=== STATED GOAL ===
Replace "computer-use agent" with "screen assistant" throughout the entries below and write out all the lines again with no other changes.

Entries for finding text and elements
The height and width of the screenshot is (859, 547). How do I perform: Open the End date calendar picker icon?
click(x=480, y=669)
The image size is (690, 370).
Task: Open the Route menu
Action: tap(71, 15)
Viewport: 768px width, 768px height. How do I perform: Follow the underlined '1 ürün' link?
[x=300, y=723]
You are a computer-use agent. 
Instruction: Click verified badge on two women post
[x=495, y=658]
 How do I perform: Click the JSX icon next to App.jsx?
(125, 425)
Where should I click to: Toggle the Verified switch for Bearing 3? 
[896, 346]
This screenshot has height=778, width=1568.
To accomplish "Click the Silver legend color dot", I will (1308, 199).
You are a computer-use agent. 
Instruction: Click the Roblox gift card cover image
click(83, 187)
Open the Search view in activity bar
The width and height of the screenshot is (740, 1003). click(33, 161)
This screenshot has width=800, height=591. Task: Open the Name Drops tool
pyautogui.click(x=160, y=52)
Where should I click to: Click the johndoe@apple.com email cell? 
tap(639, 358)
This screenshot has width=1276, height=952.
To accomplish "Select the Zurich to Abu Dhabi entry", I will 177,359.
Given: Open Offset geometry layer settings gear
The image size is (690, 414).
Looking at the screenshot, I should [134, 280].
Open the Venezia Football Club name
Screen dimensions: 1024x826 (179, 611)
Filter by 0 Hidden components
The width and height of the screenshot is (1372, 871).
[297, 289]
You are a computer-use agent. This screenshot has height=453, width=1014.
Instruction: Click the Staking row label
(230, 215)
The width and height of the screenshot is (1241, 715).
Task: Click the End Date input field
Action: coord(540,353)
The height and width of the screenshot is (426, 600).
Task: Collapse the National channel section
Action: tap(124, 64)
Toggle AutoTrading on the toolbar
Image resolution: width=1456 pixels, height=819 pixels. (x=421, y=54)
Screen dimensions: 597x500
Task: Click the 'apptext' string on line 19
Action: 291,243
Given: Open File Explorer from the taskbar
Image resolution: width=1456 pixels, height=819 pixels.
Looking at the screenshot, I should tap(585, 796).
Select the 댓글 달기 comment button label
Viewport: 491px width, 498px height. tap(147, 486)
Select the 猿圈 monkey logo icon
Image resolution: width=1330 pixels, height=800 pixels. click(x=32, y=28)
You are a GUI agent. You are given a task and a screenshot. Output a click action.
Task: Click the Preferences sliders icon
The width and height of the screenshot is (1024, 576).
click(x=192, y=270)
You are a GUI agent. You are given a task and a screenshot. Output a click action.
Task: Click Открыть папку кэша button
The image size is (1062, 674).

=== REPLY ===
The height and width of the screenshot is (859, 547). How do I perform: Open the End date calendar picker icon?
click(x=480, y=669)
The image size is (690, 370).
Task: Open the Route menu
Action: tap(71, 15)
Viewport: 768px width, 768px height. How do I perform: Follow the underlined '1 ürün' link?
[x=300, y=723]
You are a screen assistant. 
Instruction: Click verified badge on two women post
[x=495, y=658]
 How do I perform: Click the JSX icon next to App.jsx?
(125, 425)
Where should I click to: Toggle the Verified switch for Bearing 3? 
[896, 346]
This screenshot has height=778, width=1568.
To accomplish "Click the Silver legend color dot", I will (1308, 199).
You are a screen assistant. 
Instruction: Click the Roblox gift card cover image
click(83, 187)
Open the Search view in activity bar
The width and height of the screenshot is (740, 1003). click(33, 161)
This screenshot has width=800, height=591. Task: Open the Name Drops tool
pyautogui.click(x=160, y=52)
Where should I click to: Click the johndoe@apple.com email cell? 
tap(639, 358)
This screenshot has width=1276, height=952.
To accomplish "Select the Zurich to Abu Dhabi entry", I will 177,359.
Given: Open Offset geometry layer settings gear
The image size is (690, 414).
Looking at the screenshot, I should [134, 280].
Open the Venezia Football Club name
Screen dimensions: 1024x826 (179, 611)
Filter by 0 Hidden components
The width and height of the screenshot is (1372, 871).
[297, 289]
You are a screen assistant. This screenshot has height=453, width=1014.
Instruction: Click the Staking row label
(230, 215)
The width and height of the screenshot is (1241, 715).
Task: Click the End Date input field
Action: coord(540,353)
The height and width of the screenshot is (426, 600).
Task: Collapse the National channel section
Action: tap(124, 64)
Toggle AutoTrading on the toolbar
Image resolution: width=1456 pixels, height=819 pixels. (x=421, y=54)
Screen dimensions: 597x500
Task: Click the 'apptext' string on line 19
Action: 291,243
Given: Open File Explorer from the taskbar
Image resolution: width=1456 pixels, height=819 pixels.
Looking at the screenshot, I should tap(585, 796).
Select the 댓글 달기 comment button label
Viewport: 491px width, 498px height. tap(147, 486)
Select the 猿圈 monkey logo icon
Image resolution: width=1330 pixels, height=800 pixels. click(x=32, y=28)
You are a GUI agent. You are given a task and a screenshot. Output a click action.
Task: Click the Preferences sliders icon
The width and height of the screenshot is (1024, 576).
click(x=192, y=270)
You are a GUI agent. You are given a task and a screenshot. Output a click action.
Task: Click Открыть папку кэша button
The image size is (1062, 674).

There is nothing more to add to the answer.